The FAP substrates collagen type I and α2-antiplasmin are consistent with roles in fibrinolysis and extracellular matrix remodeling.

We have shown that, in chronic human liver injury, FAP expression is proportional to fibrosis severity. Our FAP gene knockout [gko] mouse data shows roles for FAP in fibrosis, chronic obesity, fatty liver and diabetes. On a high fat diet, FAP gko mice had improved glucose tolerance and improved insulin sensitivity and were resistant to liver injury and fatty liver. Reduced fibrosis severity was associated with reduced intrahepatic B cell densities in FAP gko mice. The FAP gko mice in diet-induced obesity model had less intrahepatic mRNA expression of glucokinase, a key lipogenic gene, and of CD36, which drives hepatic triglyceride and fatty acid uptake.

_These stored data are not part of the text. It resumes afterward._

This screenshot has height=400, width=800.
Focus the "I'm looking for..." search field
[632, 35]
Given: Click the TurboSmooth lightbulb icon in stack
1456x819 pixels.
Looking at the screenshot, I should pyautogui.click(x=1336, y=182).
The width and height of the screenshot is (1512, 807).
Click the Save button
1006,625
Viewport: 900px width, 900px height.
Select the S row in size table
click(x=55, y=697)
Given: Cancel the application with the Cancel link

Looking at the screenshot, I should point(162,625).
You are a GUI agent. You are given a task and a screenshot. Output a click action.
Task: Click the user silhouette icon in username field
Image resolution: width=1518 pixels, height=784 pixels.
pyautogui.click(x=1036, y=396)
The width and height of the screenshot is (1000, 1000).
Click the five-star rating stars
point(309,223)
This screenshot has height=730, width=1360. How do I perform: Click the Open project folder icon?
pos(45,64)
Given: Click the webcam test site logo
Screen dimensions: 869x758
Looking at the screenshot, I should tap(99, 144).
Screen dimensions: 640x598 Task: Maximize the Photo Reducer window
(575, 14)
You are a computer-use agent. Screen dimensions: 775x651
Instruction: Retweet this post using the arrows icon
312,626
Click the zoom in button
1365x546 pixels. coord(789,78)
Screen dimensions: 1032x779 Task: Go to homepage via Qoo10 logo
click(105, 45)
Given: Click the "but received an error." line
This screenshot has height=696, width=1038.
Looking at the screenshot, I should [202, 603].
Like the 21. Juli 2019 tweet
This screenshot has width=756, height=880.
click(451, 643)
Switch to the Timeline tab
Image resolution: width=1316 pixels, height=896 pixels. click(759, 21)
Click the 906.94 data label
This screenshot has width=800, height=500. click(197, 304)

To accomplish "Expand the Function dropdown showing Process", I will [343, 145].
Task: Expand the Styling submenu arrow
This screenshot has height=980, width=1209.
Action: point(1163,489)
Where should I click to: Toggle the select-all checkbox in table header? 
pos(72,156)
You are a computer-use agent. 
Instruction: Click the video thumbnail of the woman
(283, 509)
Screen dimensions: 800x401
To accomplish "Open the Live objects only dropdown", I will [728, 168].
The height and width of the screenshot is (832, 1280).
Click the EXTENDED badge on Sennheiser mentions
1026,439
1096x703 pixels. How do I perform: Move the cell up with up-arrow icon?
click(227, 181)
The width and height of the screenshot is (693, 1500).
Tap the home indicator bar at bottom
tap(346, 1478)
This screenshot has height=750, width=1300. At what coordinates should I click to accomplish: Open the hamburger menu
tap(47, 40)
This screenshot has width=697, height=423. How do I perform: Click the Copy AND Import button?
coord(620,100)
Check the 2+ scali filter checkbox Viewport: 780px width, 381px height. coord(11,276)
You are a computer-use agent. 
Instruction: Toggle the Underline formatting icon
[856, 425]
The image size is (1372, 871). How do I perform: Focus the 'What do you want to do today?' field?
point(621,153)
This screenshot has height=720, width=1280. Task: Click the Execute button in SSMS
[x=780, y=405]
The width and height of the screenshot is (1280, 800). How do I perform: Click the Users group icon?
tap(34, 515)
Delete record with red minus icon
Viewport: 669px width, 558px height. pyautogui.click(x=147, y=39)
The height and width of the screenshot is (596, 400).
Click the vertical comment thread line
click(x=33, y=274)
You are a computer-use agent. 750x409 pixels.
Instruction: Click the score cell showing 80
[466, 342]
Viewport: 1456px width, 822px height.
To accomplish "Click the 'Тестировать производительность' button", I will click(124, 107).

In vitro, we found that FAP overexpression by stellate cells increases cell apoptosis, migration and adhesion on collagen and fibronectin. In addition, we found that several small bioactive peptides including B-type natriuretic peptide and neuropeptide Y are FAP substrates.

 The substrate data suggest several mechanisms by which FAP may progress chronic disease. The preclinical data suggest that FAP has pro-fibrotic and pro-inflammatory roles in experimental chronic liver injury and that FAP inhibition may be protective in several conditions.